**DESCRIPTION OF THE TASK**
Each line of the listing must be set down exactly as it stands.

▼▼▼

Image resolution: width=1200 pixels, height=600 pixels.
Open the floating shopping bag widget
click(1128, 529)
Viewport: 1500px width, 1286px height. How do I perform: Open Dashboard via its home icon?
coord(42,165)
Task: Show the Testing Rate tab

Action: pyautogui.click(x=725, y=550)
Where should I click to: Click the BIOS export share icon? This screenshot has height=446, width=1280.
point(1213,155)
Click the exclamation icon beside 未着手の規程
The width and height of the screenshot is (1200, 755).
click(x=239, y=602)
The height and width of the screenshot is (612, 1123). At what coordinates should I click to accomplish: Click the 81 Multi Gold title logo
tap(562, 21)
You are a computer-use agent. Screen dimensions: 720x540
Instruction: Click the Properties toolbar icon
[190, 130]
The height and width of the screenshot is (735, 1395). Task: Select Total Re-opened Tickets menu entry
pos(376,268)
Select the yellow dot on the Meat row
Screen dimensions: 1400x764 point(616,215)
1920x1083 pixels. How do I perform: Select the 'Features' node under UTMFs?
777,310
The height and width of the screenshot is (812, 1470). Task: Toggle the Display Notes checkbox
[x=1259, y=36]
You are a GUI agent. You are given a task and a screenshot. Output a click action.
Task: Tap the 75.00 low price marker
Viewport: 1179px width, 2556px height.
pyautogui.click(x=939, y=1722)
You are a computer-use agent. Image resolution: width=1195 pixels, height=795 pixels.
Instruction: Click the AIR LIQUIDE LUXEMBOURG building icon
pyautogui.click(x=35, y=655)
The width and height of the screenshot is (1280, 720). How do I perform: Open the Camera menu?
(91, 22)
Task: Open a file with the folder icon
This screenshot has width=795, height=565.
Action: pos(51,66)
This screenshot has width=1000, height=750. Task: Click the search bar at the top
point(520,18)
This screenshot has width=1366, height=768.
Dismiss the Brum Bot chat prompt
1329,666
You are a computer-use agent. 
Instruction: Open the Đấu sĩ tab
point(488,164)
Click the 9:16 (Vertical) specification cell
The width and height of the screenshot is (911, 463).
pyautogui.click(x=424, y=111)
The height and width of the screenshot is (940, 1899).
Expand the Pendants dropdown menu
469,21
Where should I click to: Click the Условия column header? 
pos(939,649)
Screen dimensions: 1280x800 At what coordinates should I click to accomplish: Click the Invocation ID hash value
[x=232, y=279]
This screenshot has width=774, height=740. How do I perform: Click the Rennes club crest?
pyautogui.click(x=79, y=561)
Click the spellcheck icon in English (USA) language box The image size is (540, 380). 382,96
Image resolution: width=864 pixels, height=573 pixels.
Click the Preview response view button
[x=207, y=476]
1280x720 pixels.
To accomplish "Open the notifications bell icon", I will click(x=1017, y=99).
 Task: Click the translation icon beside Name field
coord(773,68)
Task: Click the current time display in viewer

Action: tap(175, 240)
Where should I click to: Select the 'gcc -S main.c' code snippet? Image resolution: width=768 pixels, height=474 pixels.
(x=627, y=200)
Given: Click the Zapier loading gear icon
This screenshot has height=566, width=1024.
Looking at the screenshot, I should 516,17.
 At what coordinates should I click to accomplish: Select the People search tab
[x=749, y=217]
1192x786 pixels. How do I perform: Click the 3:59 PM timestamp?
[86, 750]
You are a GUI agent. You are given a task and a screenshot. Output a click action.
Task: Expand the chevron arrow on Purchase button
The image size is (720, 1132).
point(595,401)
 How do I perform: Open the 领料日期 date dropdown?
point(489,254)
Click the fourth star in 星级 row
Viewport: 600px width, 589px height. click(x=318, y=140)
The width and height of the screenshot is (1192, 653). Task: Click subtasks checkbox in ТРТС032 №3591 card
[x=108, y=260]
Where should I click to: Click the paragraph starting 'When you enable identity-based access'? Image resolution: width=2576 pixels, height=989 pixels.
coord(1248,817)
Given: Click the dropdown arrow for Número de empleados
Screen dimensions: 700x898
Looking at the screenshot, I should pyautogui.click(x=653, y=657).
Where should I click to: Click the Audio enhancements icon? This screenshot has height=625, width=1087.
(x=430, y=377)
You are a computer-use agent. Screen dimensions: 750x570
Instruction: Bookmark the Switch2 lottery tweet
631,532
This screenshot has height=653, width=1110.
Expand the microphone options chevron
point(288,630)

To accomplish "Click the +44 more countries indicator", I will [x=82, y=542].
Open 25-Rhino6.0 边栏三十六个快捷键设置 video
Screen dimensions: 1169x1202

▲▲▲

**RESULT OF THIS EXERCISE**
Image resolution: width=1200 pixels, height=600 pixels.
Open the floating shopping bag widget
click(1128, 529)
Viewport: 1500px width, 1286px height. How do I perform: Open Dashboard via its home icon?
coord(42,165)
Task: Show the Testing Rate tab

Action: pyautogui.click(x=725, y=550)
Where should I click to: Click the BIOS export share icon? This screenshot has height=446, width=1280.
point(1213,155)
Click the exclamation icon beside 未着手の規程
The width and height of the screenshot is (1200, 755).
click(x=239, y=602)
The height and width of the screenshot is (612, 1123). At what coordinates should I click to accomplish: Click the 81 Multi Gold title logo
tap(562, 21)
You are a computer-use agent. Screen dimensions: 720x540
Instruction: Click the Properties toolbar icon
[190, 130]
The height and width of the screenshot is (735, 1395). Task: Select Total Re-opened Tickets menu entry
pos(376,268)
Select the yellow dot on the Meat row
Screen dimensions: 1400x764 point(616,215)
1920x1083 pixels. How do I perform: Select the 'Features' node under UTMFs?
777,310
The height and width of the screenshot is (812, 1470). Task: Toggle the Display Notes checkbox
[x=1259, y=36]
You are a GUI agent. You are given a task and a screenshot. Output a click action.
Task: Tap the 75.00 low price marker
Viewport: 1179px width, 2556px height.
pyautogui.click(x=939, y=1722)
You are a computer-use agent. Image resolution: width=1195 pixels, height=795 pixels.
Instruction: Click the AIR LIQUIDE LUXEMBOURG building icon
pyautogui.click(x=35, y=655)
The width and height of the screenshot is (1280, 720). How do I perform: Open the Camera menu?
(91, 22)
Task: Open a file with the folder icon
This screenshot has width=795, height=565.
Action: pos(51,66)
This screenshot has width=1000, height=750. Task: Click the search bar at the top
point(520,18)
This screenshot has width=1366, height=768.
Dismiss the Brum Bot chat prompt
1329,666
You are a computer-use agent. 
Instruction: Open the Đấu sĩ tab
point(488,164)
Click the 9:16 (Vertical) specification cell
The width and height of the screenshot is (911, 463).
pyautogui.click(x=424, y=111)
The height and width of the screenshot is (940, 1899).
Expand the Pendants dropdown menu
469,21
Where should I click to: Click the Условия column header? 
pos(939,649)
Screen dimensions: 1280x800 At what coordinates should I click to accomplish: Click the Invocation ID hash value
[x=232, y=279]
This screenshot has width=774, height=740. How do I perform: Click the Rennes club crest?
pyautogui.click(x=79, y=561)
Click the spellcheck icon in English (USA) language box The image size is (540, 380). 382,96
Image resolution: width=864 pixels, height=573 pixels.
Click the Preview response view button
[x=207, y=476]
1280x720 pixels.
To accomplish "Open the notifications bell icon", I will click(x=1017, y=99).
 Task: Click the translation icon beside Name field
coord(773,68)
Task: Click the current time display in viewer

Action: tap(175, 240)
Where should I click to: Select the 'gcc -S main.c' code snippet? Image resolution: width=768 pixels, height=474 pixels.
(x=627, y=200)
Given: Click the Zapier loading gear icon
This screenshot has height=566, width=1024.
Looking at the screenshot, I should 516,17.
 At what coordinates should I click to accomplish: Select the People search tab
[x=749, y=217]
1192x786 pixels. How do I perform: Click the 3:59 PM timestamp?
[86, 750]
You are a GUI agent. You are given a task and a screenshot. Output a click action.
Task: Expand the chevron arrow on Purchase button
The image size is (720, 1132).
point(595,401)
 How do I perform: Open the 领料日期 date dropdown?
point(489,254)
Click the fourth star in 星级 row
Viewport: 600px width, 589px height. click(x=318, y=140)
The width and height of the screenshot is (1192, 653). Task: Click subtasks checkbox in ТРТС032 №3591 card
[x=108, y=260]
Where should I click to: Click the paragraph starting 'When you enable identity-based access'? Image resolution: width=2576 pixels, height=989 pixels.
coord(1248,817)
Given: Click the dropdown arrow for Número de empleados
Screen dimensions: 700x898
Looking at the screenshot, I should pyautogui.click(x=653, y=657).
Where should I click to: Click the Audio enhancements icon? This screenshot has height=625, width=1087.
(x=430, y=377)
You are a computer-use agent. Screen dimensions: 750x570
Instruction: Bookmark the Switch2 lottery tweet
631,532
This screenshot has height=653, width=1110.
Expand the microphone options chevron
point(288,630)

To accomplish "Click the +44 more countries indicator", I will [x=82, y=542].
Open 25-Rhino6.0 边栏三十六个快捷键设置 video
Screen dimensions: 1169x1202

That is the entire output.